Set SQL_CACHE_MAX_BYTES=0 when you want every question to hit the live database — for instance, when you are actively ingesting data, or when you're running performance benchmarks against the SQL engine itself.

What it does not do

  • It is not a persistent cache. Results live in the server process only. Restarting datasight run clears everything.
  • It does not cache LLM output. Prompt reuse savings come from Anthropic's prompt cache (visible in the cost panel as cache-read tokens), not from this cache. A separate first-turn response cache in the web server replays whole agent turns for verbatim-repeated first questions.

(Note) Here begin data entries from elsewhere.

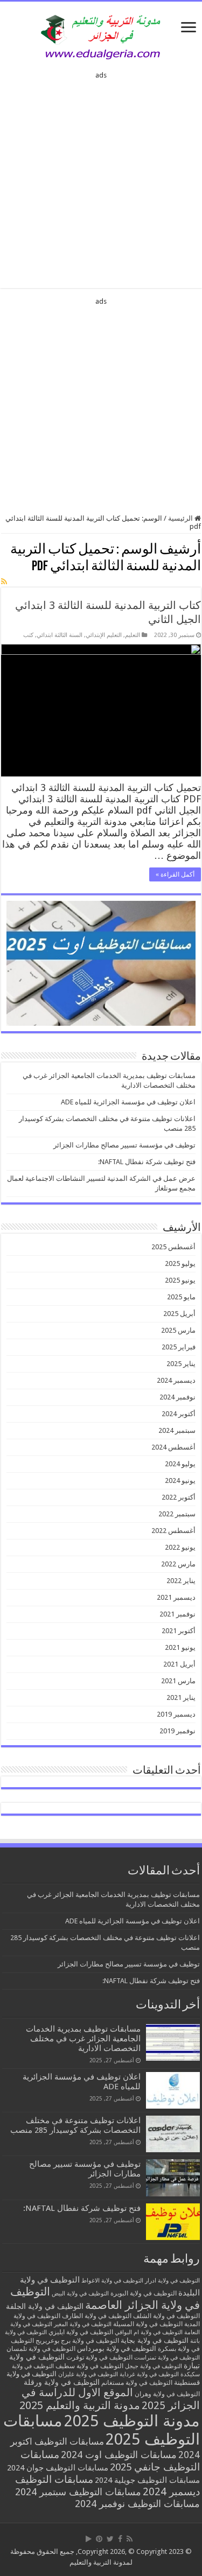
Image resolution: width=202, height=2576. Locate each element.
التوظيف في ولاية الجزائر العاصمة (105, 2298)
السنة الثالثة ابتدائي (59, 635)
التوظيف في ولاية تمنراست (167, 2357)
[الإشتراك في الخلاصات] (4, 581)
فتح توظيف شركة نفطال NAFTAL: (147, 1162)
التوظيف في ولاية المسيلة (148, 2324)
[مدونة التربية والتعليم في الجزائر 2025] (101, 37)
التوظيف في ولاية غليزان (88, 2374)
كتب (28, 635)
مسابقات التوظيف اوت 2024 (119, 2454)
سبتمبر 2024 (177, 1430)
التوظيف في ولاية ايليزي (80, 2332)
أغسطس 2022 (173, 1531)
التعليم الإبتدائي (104, 635)
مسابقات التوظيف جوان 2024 (57, 2468)
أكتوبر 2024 (179, 1414)
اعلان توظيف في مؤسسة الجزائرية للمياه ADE (128, 1102)
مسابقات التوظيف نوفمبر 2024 (137, 2503)
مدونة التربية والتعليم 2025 (79, 2405)
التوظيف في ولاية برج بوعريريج (77, 2340)
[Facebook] (120, 2538)
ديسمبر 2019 (176, 1714)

  • It does not rewrite follow-up questions. If a user asks a question that produces different SQL from what's cached — e.g. the same data filtered further — the agent still executes that SQL. The cache helps when SQL matches; making follow-ups reuse prior result sets would require the agent to target a materialized view of the previous result, which datasight does not currently do.